*** Begin section ***

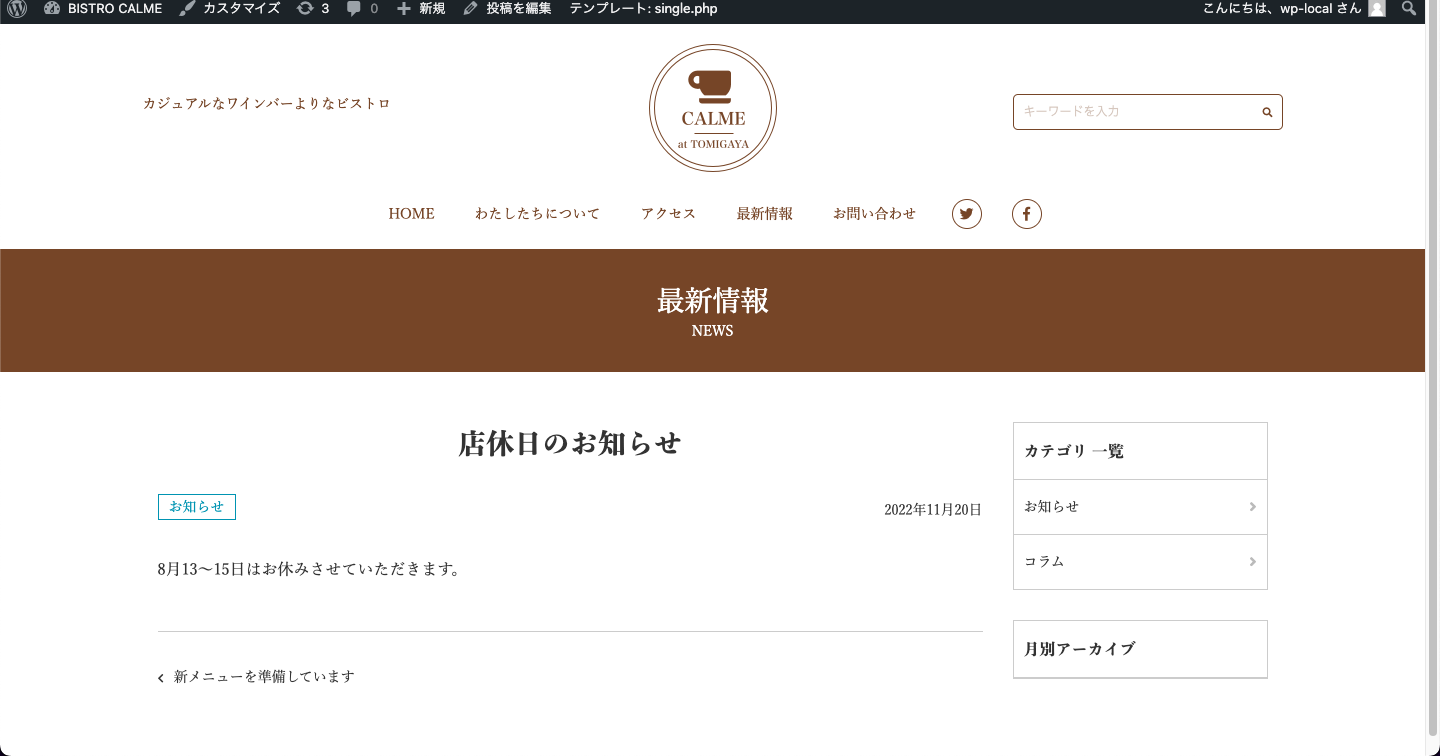Click the WordPress logo in the admin bar
Image resolution: width=1440 pixels, height=756 pixels.
coord(18,10)

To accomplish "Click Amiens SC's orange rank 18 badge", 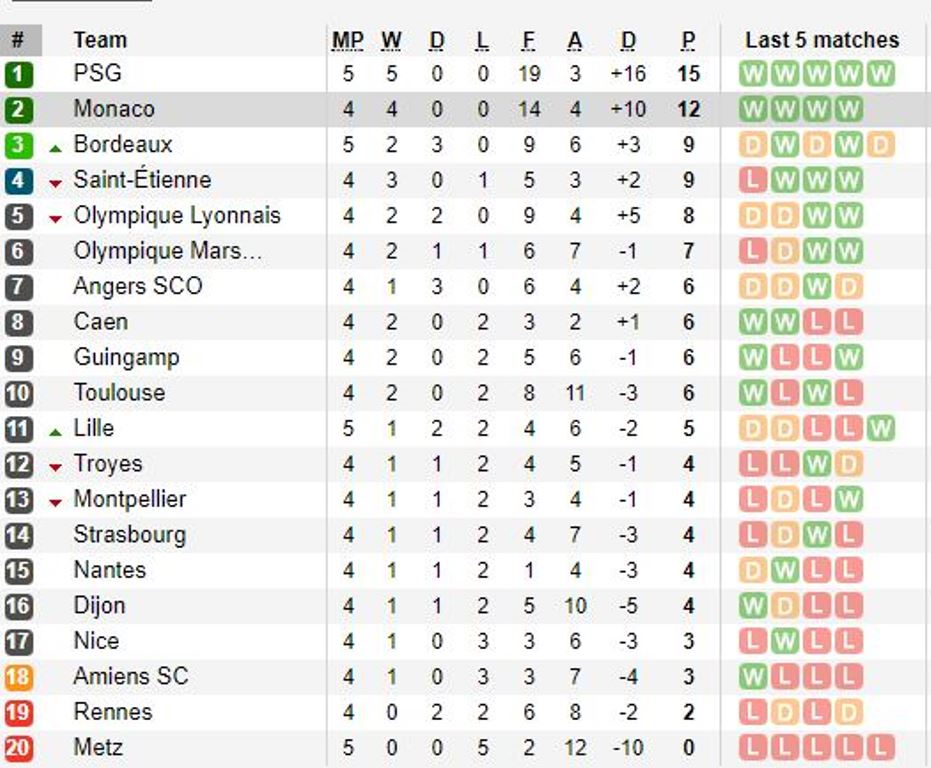I will click(19, 677).
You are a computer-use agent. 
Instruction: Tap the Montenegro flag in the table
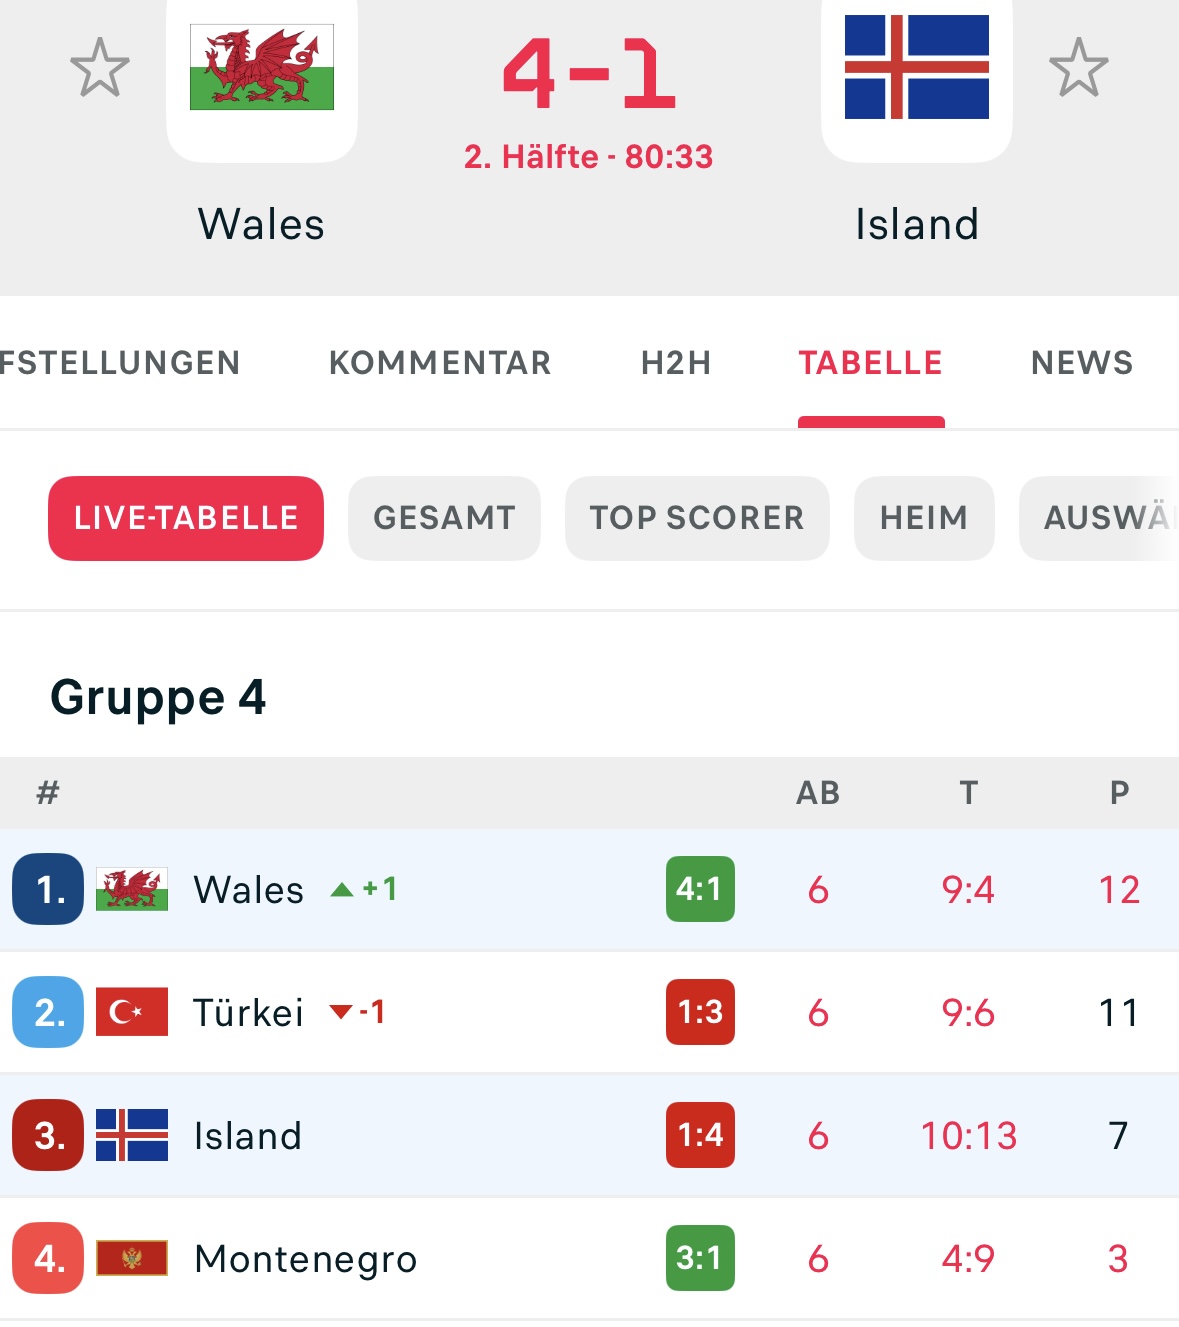coord(132,1258)
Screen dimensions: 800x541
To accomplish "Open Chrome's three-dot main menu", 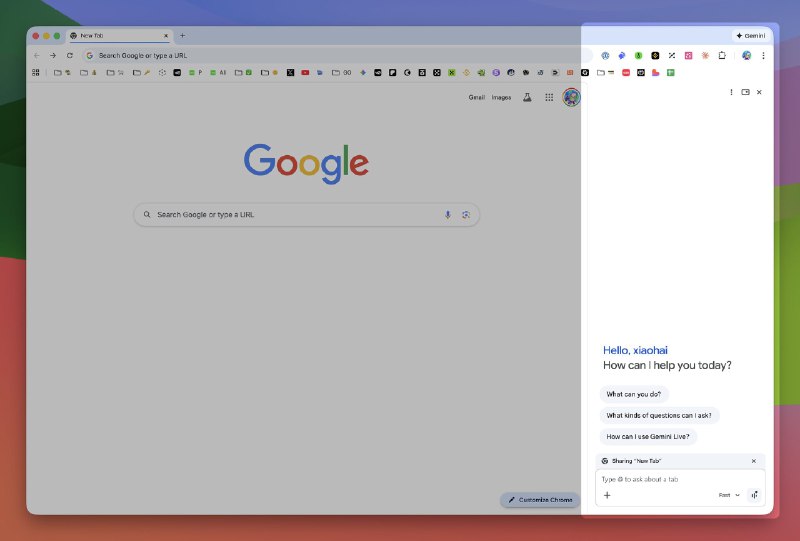I will [x=763, y=55].
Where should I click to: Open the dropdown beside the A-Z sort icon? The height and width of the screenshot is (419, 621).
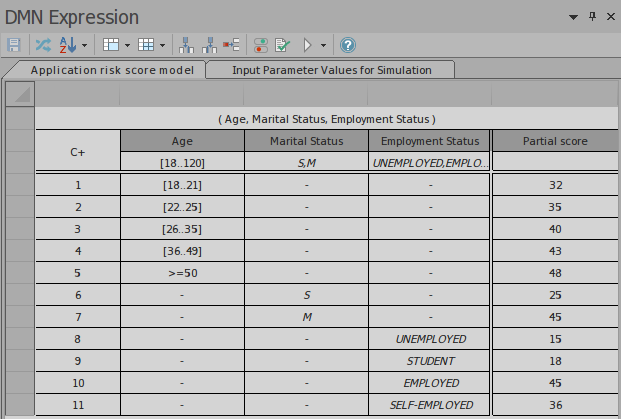pyautogui.click(x=85, y=45)
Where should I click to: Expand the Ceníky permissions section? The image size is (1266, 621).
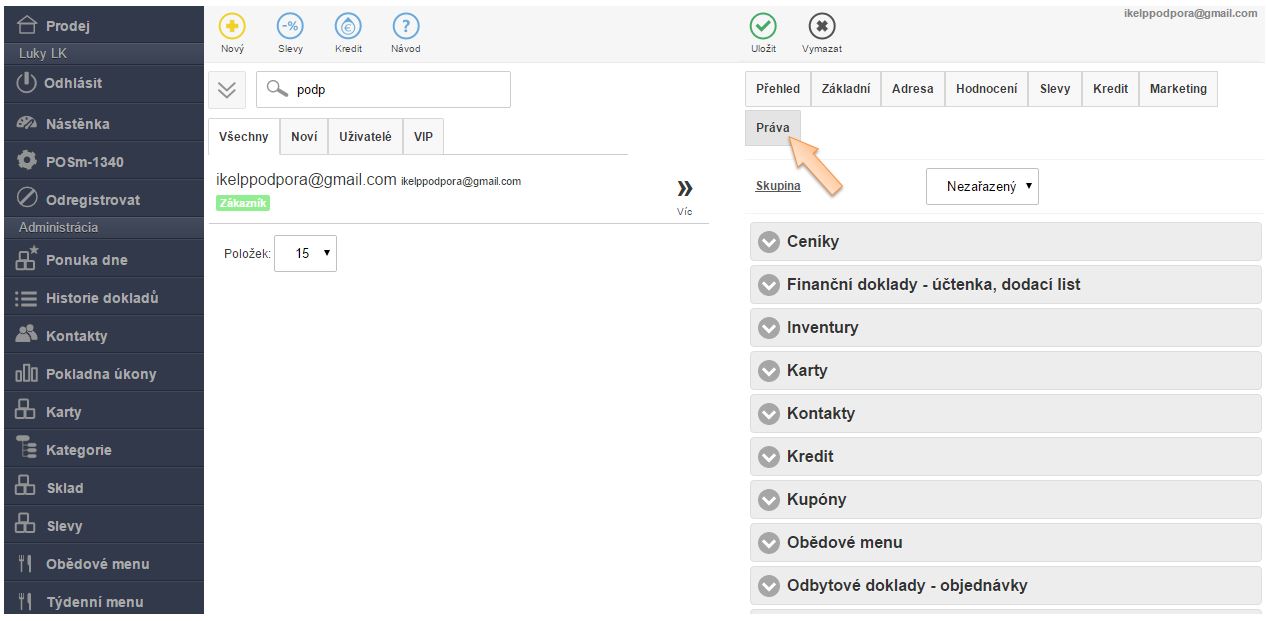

*** End section ***

» Brief: Please repeat, exactly and with nothing else, the lines from the one containing "Where should I click to: Open" to the last line of the entries, both included, excluding any pictures.

» Solution:
Where should I click to: Open the dropdown beside the A-Z sort icon? The height and width of the screenshot is (419, 621).
pyautogui.click(x=85, y=45)
Where should I click to: Expand the Ceníky permissions section? The image size is (1266, 621).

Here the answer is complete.